Cette mobilisation, historique en France, a fait écho à de grandes manifestations partout dans le monde. Des dizaines de milliers de personnes ont défilé à Madrid, Barcelone, Saragosse et Bilbao, ainsi qu’à Bruxelles, à Rome, à Bogotá et à Istanbul où les manifestant.e.s ont été violemment gazé.e.s, ou même à Khartoum où des centaines de Soudanaises sont descendues dans la rue, ce qui était une grande première.

À Santiago du Chili, les féministes ont réalisé une performance saisissante à travers laquelle elles dénoncent en particulier l’utilisation de la violence sexuelle par la police et l’État pour que les femmes n’exercent pas leur droit à manifester. (Allez la voir sur Internet, c’est impressionnant !)

Ces manifestations autour de la journée du 25 novembre ont elles-mêmes succédé à des manifestations parfois sans précédent, comme à Johannesburg en septembre, en juin en Argentine derrière le désormais célèbre “#NiUnaMenos”, sans oublier la 3e Women’s March aux États-Unis en janvier.

« Grenelle : une déception immense »

En France, le gouvernement avait choisi cette date du 25 novembre pour clore le « Grenelle contre les violences faites aux femmes ». Après le discours d’Édouard Philippe, « la déception est aussi immense que les attentes », comme le titre le communiqué de « #NousToutes ». « Une prise de conscience salutaire, mais le gouvernement n’a pas su entendre les demandes budgétaires », observent de leur côté les associations Femmes Solidaires, Fondation des Femmes, Planning Familial, etc. « Il est temps pour le gouvernement de changer de cap car il est illusoire de penser que l'on baissera durablement les violences contre les femmes en France sans moyens supplémentaires », avertissent-elles.

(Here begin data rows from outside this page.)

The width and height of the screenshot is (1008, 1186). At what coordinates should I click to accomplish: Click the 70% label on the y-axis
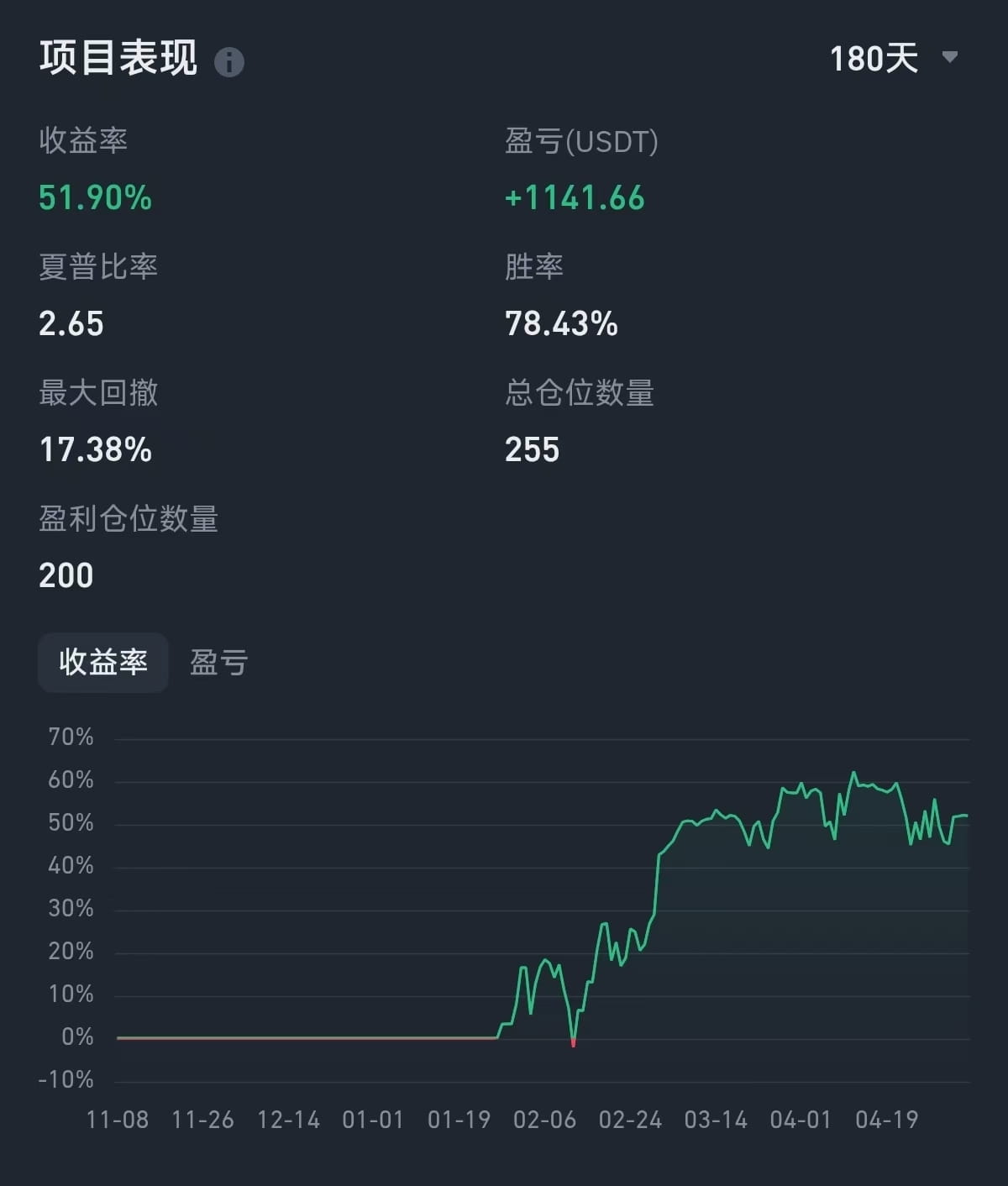coord(71,737)
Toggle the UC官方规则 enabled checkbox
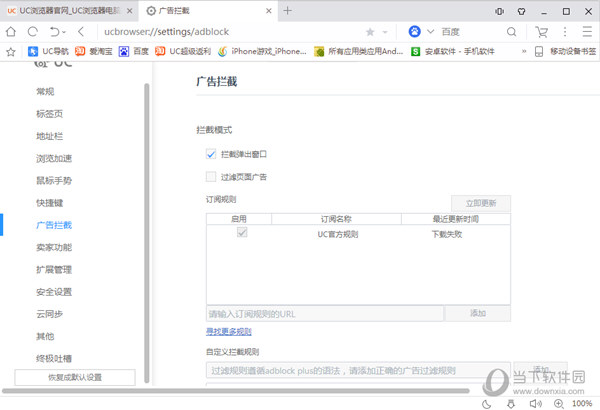Screen dimensions: 600x410 240,233
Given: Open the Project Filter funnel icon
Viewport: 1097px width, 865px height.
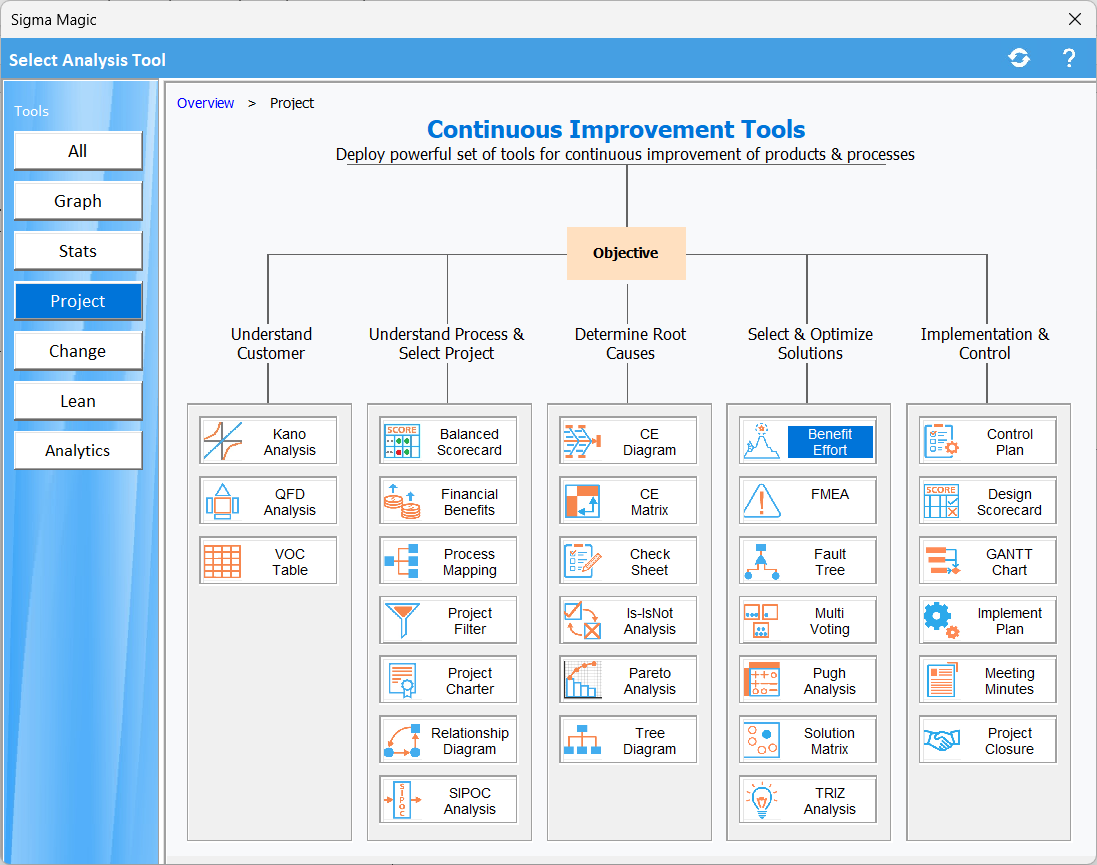Looking at the screenshot, I should click(402, 621).
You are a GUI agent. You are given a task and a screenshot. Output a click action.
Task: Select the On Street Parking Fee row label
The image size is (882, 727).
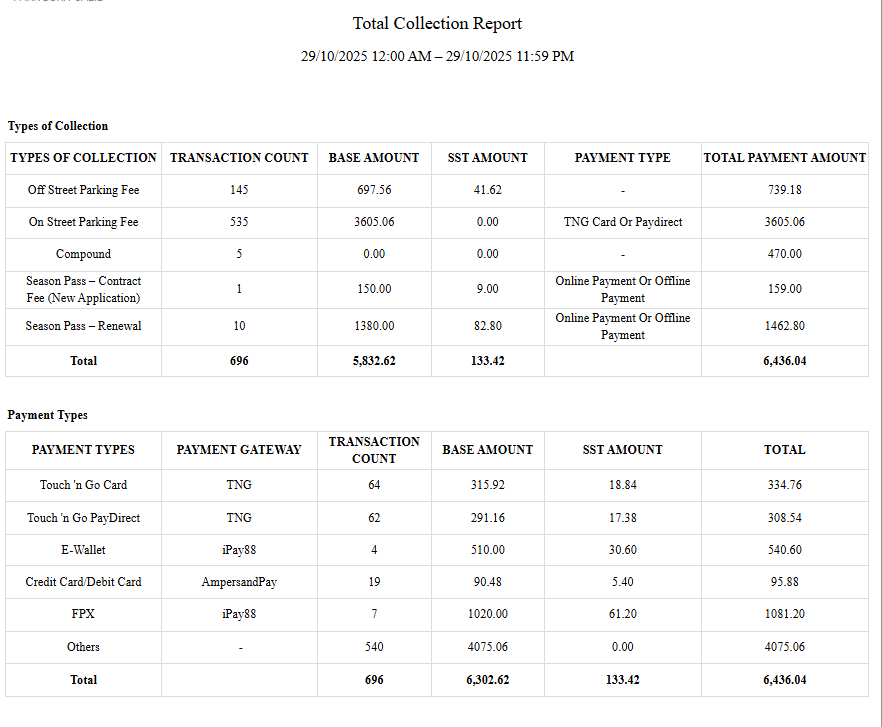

En effet, alors que les associations exigeaient un budget d’un milliard d’euros, Édouard Philippe a réitéré la supercherie de Marlène Schiappa : « Le gouvernement consacrera l'année prochaine plus d'un milliard d'euros en faveur de l'égalité entre les hommes et les femmes, dont 360 millions pour la lutte contre les violences faites aux femmes ». Mais l’on sait que près de 72 % (834 millions d’euros !) sont destinés à des programmes de solidarité internationale d’aide au développement !

Dans l’angle mort

On peut saluer positivement la prise en compte de la notion « d’emprise », ainsi que celle de « suicide forcé ». On peut se réjouir de l’élargissement des heures d’écoute de la ligne dédiée 3919, mais nous ne pouvons que souligner que certaines annonces ne sont que la reprise de mesures déjà existantes, comme le vade-mecum à destination de la police et de la gendarmerie pour le recueil des plaintes ou l’interdiction de médiation pénale en cas de violences conjugales. Mais peut-être n’était-il pas inutile de les réaffirmer pour qu’elles deviennent effectives !

Ce que nous voyons surtout, c’est que la question centrale de la protection et le suivi des femmes ayant, d’une manière ou d’une autre, signalé les violences reste tragiquement sans réponse. Pourtant, le rapport de mission remis en octobre au ministère de la Justice sur les « homicides conjugaux » (sic) met en évidence que pour 43 % des victimes, des violences conjugales antérieures avaient été dénoncées aux forces de police. Et c’est bien là que l’effort doit être décuplé en urgence. Aider le signalement – ou permettre aux professions médicales de signaler directement – ne sert à rien si cela ne déclenche pas immédiatement une prise en charge et une protection. Au contraire cela peut augmenter la mise en danger et la fragilisation de la personne. Ce même rapport souligne par exemple le peu d’« ordonnances de protection » prononcées par les juges. Et nous ne pouvons que rappeler toute l’énergie que les associations d’accompagnement des femmes victimes doivent dépenser à courir après les financements !

Alors non, le compte n’y est pas, et nous continuerons à agir et manifester pour arriver à ce que cesse ce décompte funeste des « féminicides par compagnons ou ex » que plus personne ne peut ignorer.

Cet article de notre camarade Claude Touchefeu a été publié dans le numéro de décembre 2019 de Démocratie&Socialisme, la revue de la Gauche démocratique et sociale (GDS).